Wie die Menschen die Luftqualität in abgelegenen Ecken ihrer Stadt kartieren
Die EU kann auf eine umfangreiche und fortgeschrittene Geschichte in der Überwachung der Umweltbelastung zurückblicken und verfügt über einen der aktuellsten und detailliertesten Umweltdatensätze, die zur Verfügung stehen. Es gibt jedoch noch viel Raum für Verbesserungen.
Mangelnde amtliche Messungen zur Überwachung kleinräumiger Umweltbedingungen
Mitunter reicht der Detaillierungsgrad der Daten nicht aus, um auf lokaler Ebene eine eingehende Politikanalyse durchführen zu können. Diese Herausforderung ergibt sich unter anderem daraus, dass das Netz aus verteilten offiziellen Stationen zur Überwachung der Luftverschmutzung zu dünn ist. Daher ist es schwierig, die Luftqualität ganzer Städte auf repräsentative Weise abzudecken, insbesondere dann, wenn es um die Erfassung detaillierter Luftqualitätsdaten auf der Ebene einzelner Stadtteile geht. Außerdem sind diese Stationen traditionell auf komplizierte und teure stationäre Geräte zur Messung der Luftqualität angewiesen. Dieser Ansatz erforderte, dass die Aufgaben der Datenerfassung und -pflege von Personen mit speziellem wissenschaftlichem Hintergrund gelöst werden.

#### Aufgaben und Übungen:
a. Übersetzen Sie diesen Satz aus dem Textauszug über Luftqualität ins Englische: „Außerdem sind diese Stationen traditionell auf komplizierte und teure stationäre Geräte zur Messung der Luftqualität angewiesen.“
b. Schreiben Sie einen Abschnitt aus dem Textauszug genau ab. Beginnen Sie bei den Worten „Mangelnde amtliche Messungen“ und hören Sie nach „Hintergrund gelöst werden.“ auf.
Die Auflistung hat mit dem Textauszug nichts zu tun.

#### Auflistung:
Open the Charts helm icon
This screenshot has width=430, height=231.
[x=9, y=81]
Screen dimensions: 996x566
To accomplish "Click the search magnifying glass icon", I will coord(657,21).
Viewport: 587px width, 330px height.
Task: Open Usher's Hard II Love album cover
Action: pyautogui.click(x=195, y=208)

#### Ergebnisse der Übung:
a. In addition, these stations have traditionally relied on complicated and expensive stationary equipment for measuring air quality.

b.
Mangelnde amtliche Messungen zur Überwachung kleinräumiger Umweltbedingungen
Mitunter reicht der Detaillierungsgrad der Daten nicht aus, um auf lokaler Ebene eine eingehende Politikanalyse durchführen zu können. Diese Herausforderung ergibt sich unter anderem daraus, dass das Netz aus verteilten offiziellen Stationen zur Überwachung der Luftverschmutzung zu dünn ist. Daher ist es schwierig, die Luftqualität ganzer Städte auf repräsentative Weise abzudecken, insbesondere dann, wenn es um die Erfassung detaillierter Luftqualitätsdaten auf der Ebene einzelner Stadtteile geht. Außerdem sind diese Stationen traditionell auf komplizierte und teure stationäre Geräte zur Messung der Luftqualität angewiesen. Dieser Ansatz erforderte, dass die Aufgaben der Datenerfassung und -pflege von Personen mit speziellem wissenschaftlichem Hintergrund gelöst werden.